--- Task prompt ---
Please give the number of lines in the records below that include "выделить", with no other output.

(Stored items)
#####
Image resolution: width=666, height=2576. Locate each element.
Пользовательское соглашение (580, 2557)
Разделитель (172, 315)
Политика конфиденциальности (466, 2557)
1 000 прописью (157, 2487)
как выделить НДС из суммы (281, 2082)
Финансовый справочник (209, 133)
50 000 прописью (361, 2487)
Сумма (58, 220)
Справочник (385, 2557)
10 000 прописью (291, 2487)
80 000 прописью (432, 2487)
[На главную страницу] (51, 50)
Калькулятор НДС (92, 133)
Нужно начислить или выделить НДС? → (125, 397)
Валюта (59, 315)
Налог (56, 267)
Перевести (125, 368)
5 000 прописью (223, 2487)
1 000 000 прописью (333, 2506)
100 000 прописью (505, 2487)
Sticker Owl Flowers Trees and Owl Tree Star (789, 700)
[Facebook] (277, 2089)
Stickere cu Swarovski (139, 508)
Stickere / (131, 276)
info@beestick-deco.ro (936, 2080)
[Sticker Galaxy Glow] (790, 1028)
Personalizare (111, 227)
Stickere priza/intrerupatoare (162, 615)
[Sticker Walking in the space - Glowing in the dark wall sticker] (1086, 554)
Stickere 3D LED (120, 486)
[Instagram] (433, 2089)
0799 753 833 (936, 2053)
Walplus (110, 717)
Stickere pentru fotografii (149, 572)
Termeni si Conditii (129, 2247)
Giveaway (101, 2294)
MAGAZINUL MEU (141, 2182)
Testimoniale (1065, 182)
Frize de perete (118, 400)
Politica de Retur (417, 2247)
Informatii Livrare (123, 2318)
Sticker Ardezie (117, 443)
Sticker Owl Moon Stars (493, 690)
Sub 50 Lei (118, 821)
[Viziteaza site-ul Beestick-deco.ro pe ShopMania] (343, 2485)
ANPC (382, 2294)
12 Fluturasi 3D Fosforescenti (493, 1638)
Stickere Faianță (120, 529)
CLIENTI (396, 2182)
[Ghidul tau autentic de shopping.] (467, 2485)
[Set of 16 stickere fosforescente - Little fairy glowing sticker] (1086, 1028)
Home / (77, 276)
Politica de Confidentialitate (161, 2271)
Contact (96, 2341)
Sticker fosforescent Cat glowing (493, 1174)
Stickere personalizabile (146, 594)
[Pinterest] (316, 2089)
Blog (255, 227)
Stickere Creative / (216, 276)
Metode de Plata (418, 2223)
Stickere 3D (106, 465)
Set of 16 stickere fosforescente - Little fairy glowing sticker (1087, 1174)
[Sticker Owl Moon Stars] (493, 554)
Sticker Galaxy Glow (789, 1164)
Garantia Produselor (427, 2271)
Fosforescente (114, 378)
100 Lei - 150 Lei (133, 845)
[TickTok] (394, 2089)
#####
--- Answer to this exercise ---
2